Provided records Block Start

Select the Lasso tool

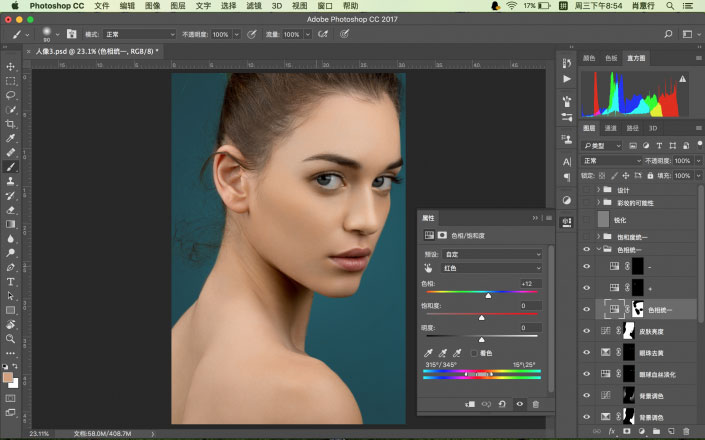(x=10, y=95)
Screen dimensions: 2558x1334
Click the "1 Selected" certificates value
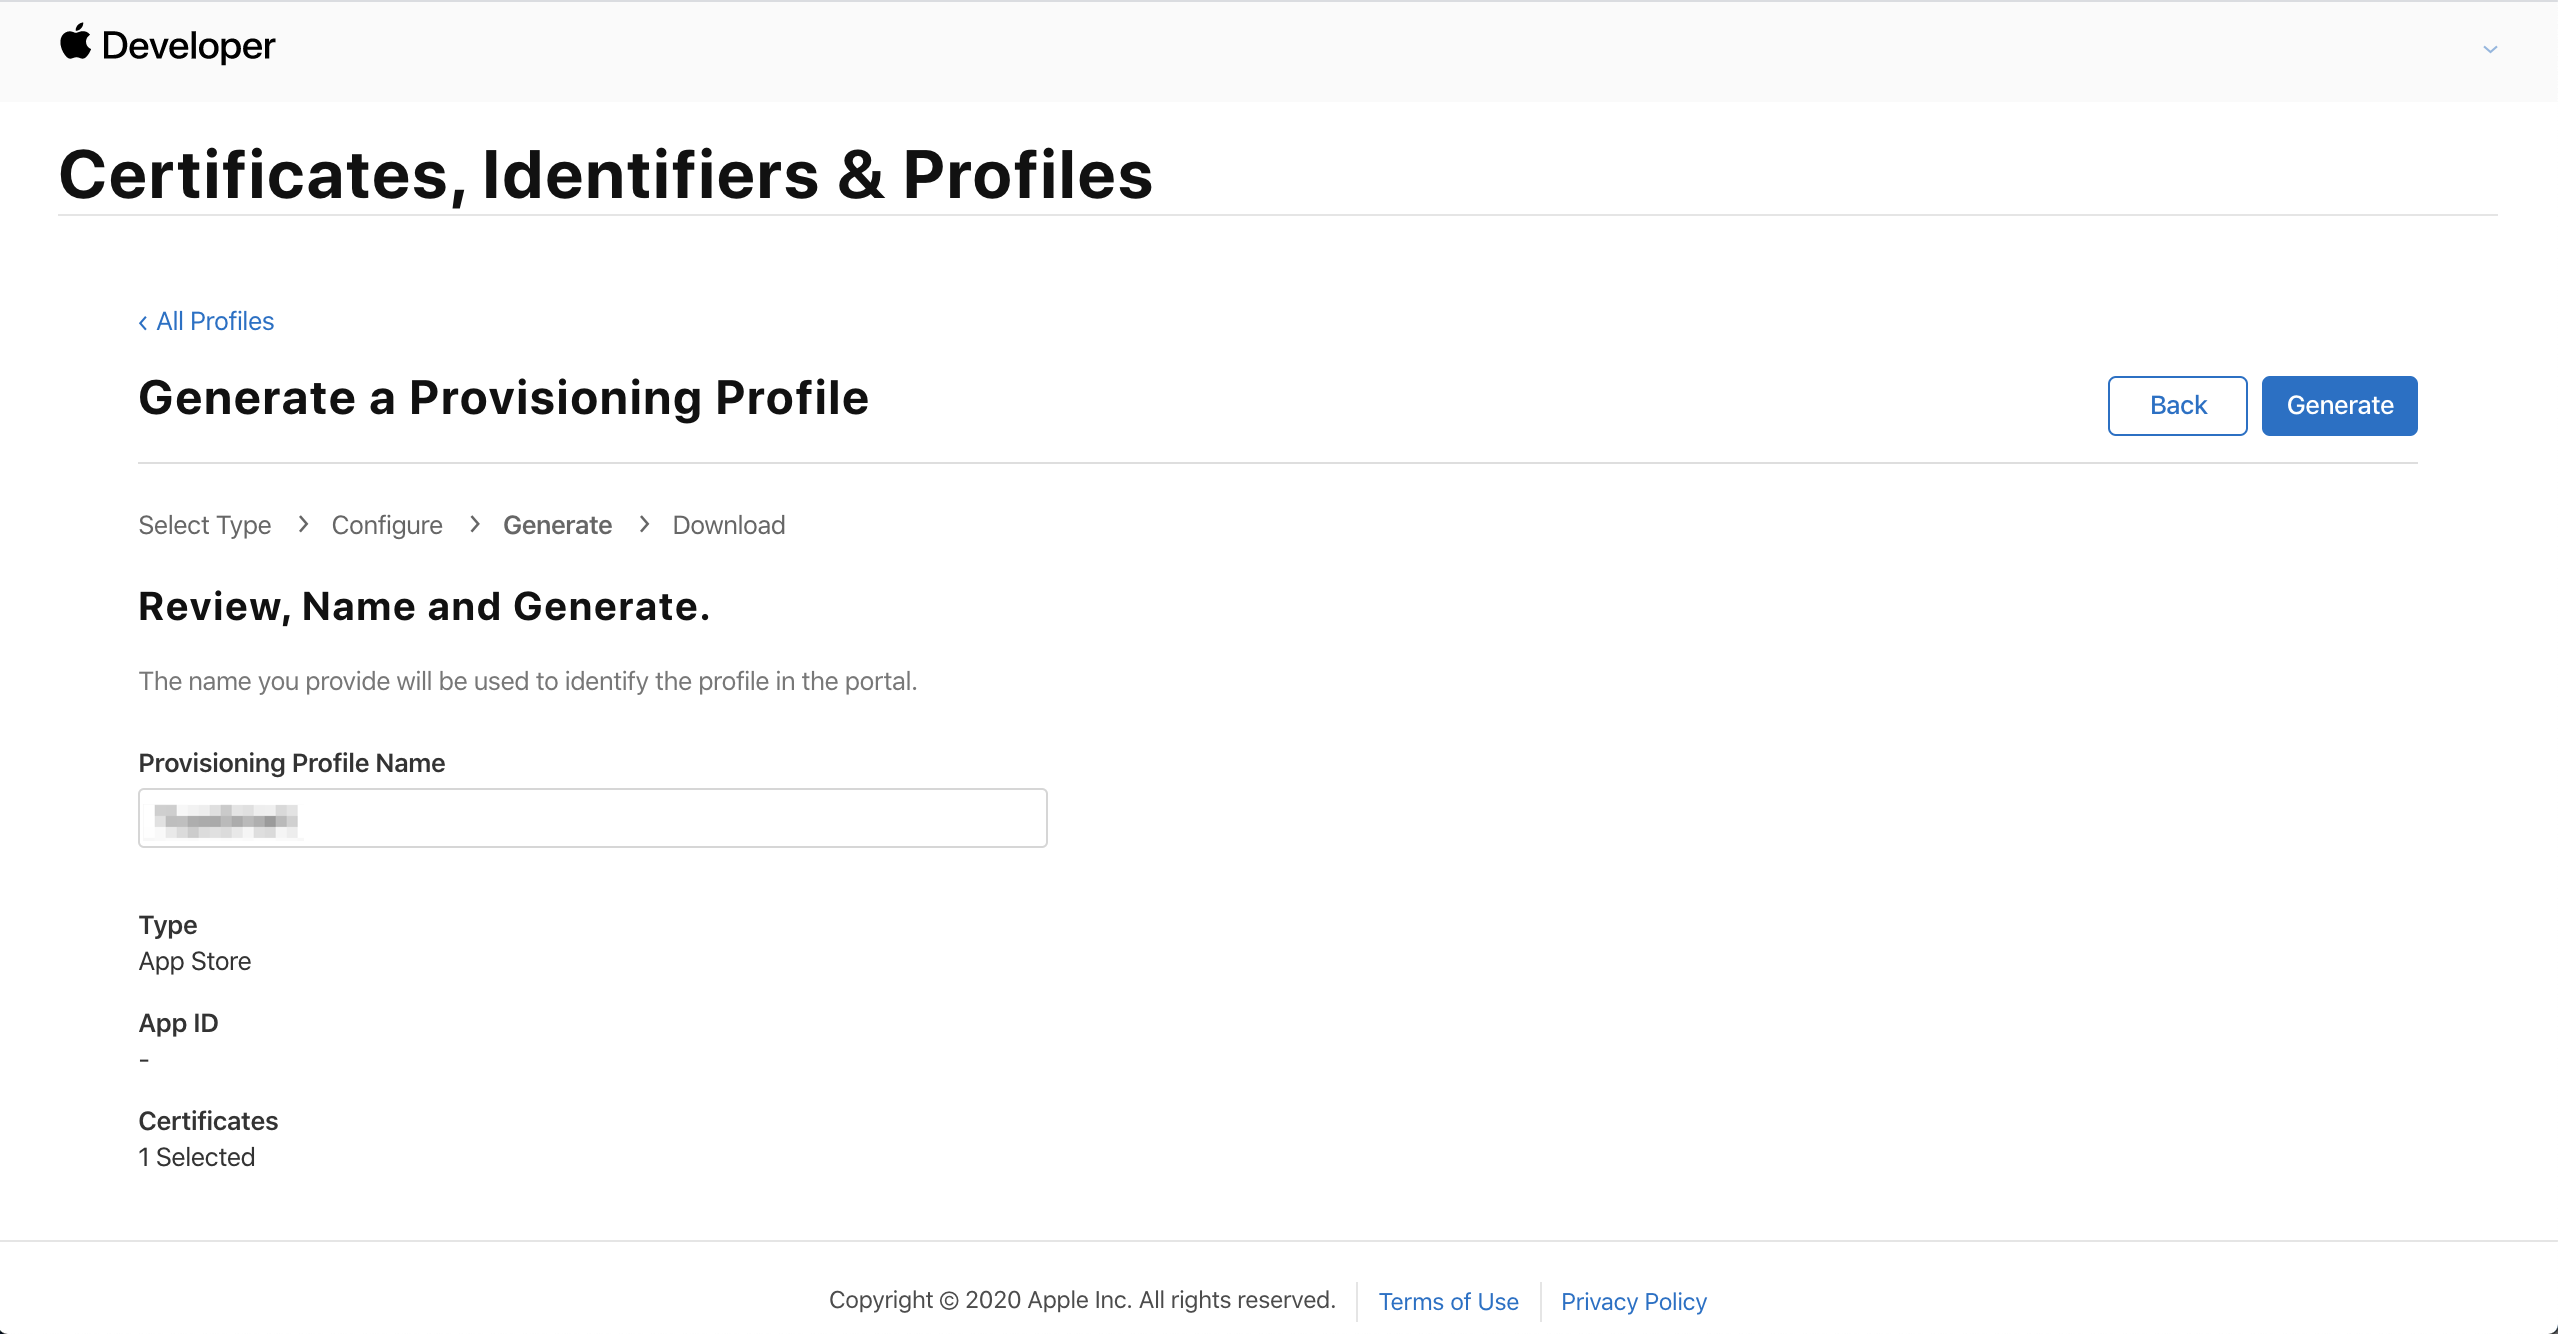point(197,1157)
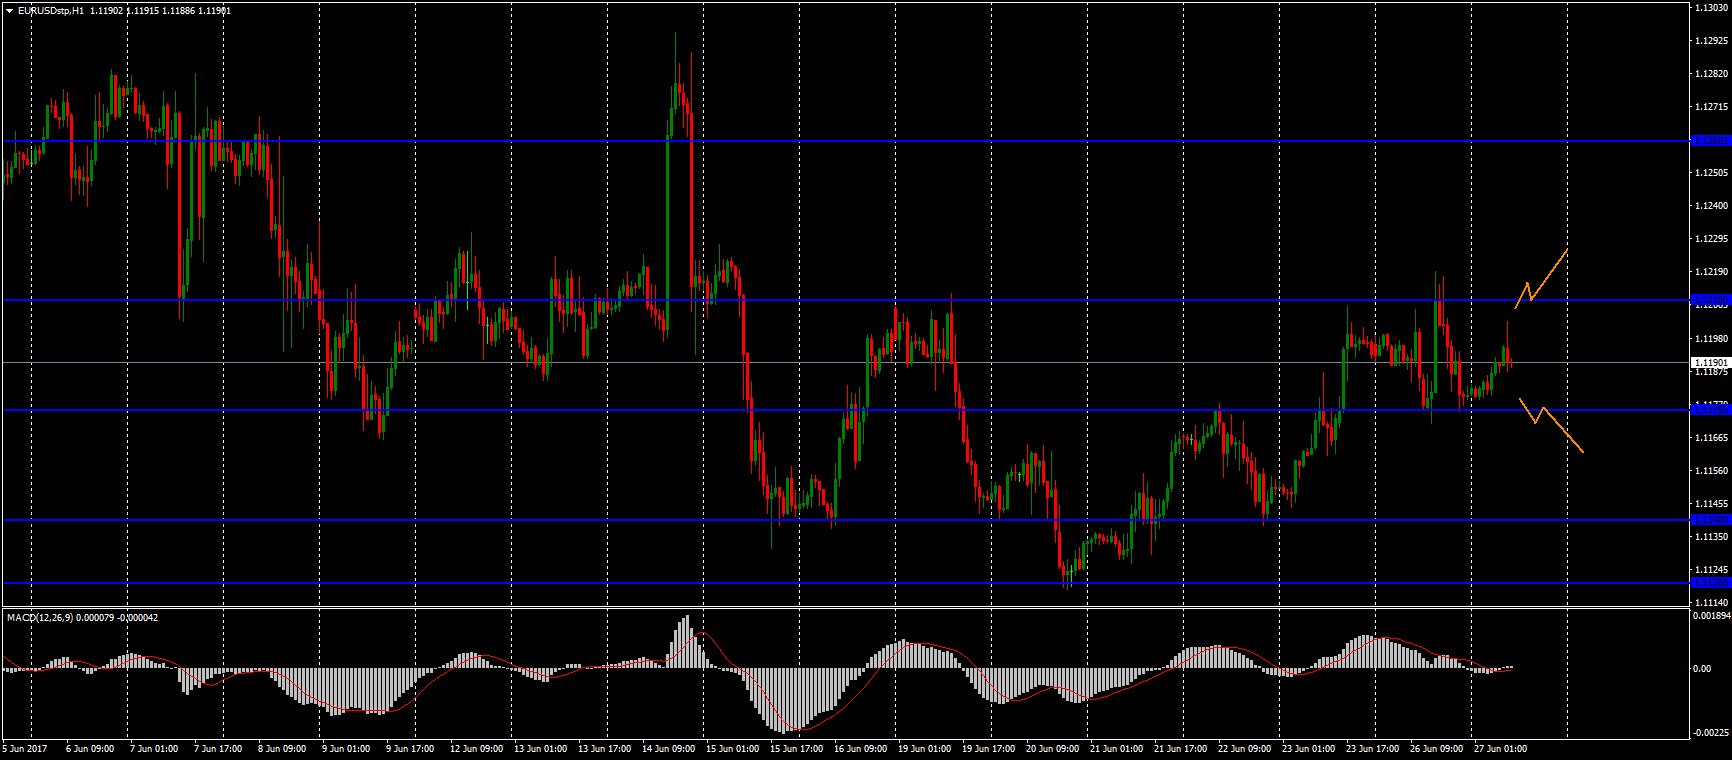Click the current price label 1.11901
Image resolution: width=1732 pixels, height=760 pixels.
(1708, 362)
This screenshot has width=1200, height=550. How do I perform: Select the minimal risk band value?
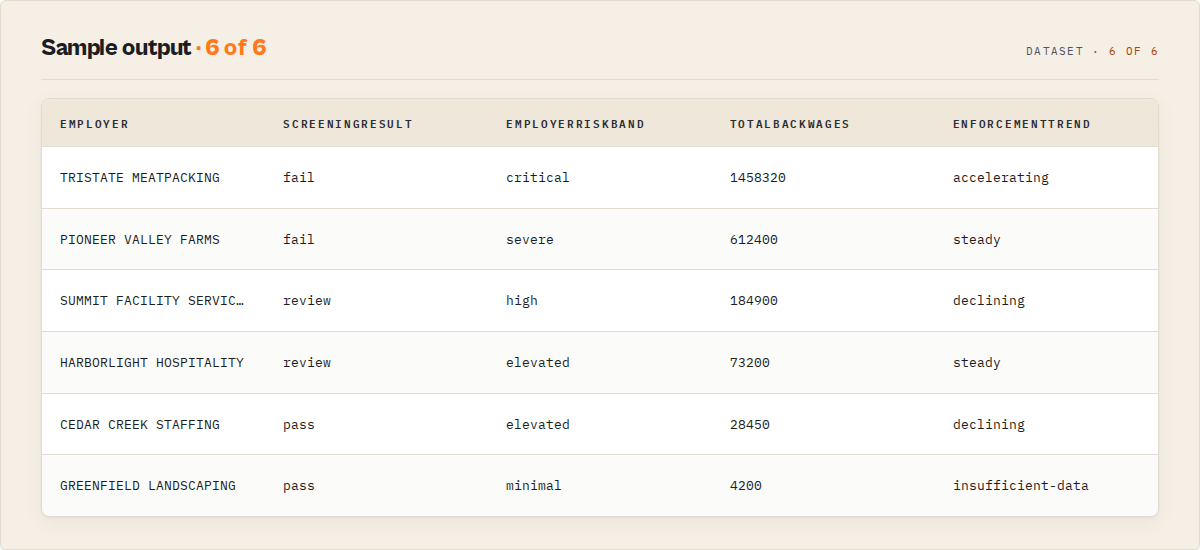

Provided records Block End

## Your goal
Print, exactly and only, the lines running from the line with "Screen dimensions: 2558x1334" through the last line of the data, including both. Skip any picture.

## Final answer
Screen dimensions: 2558x1334
Click the "1 Selected" certificates value
point(197,1157)
Click the current price label 1.11901
Image resolution: width=1732 pixels, height=760 pixels.
(1708, 362)
This screenshot has width=1200, height=550. How do I perform: Select the minimal risk band value?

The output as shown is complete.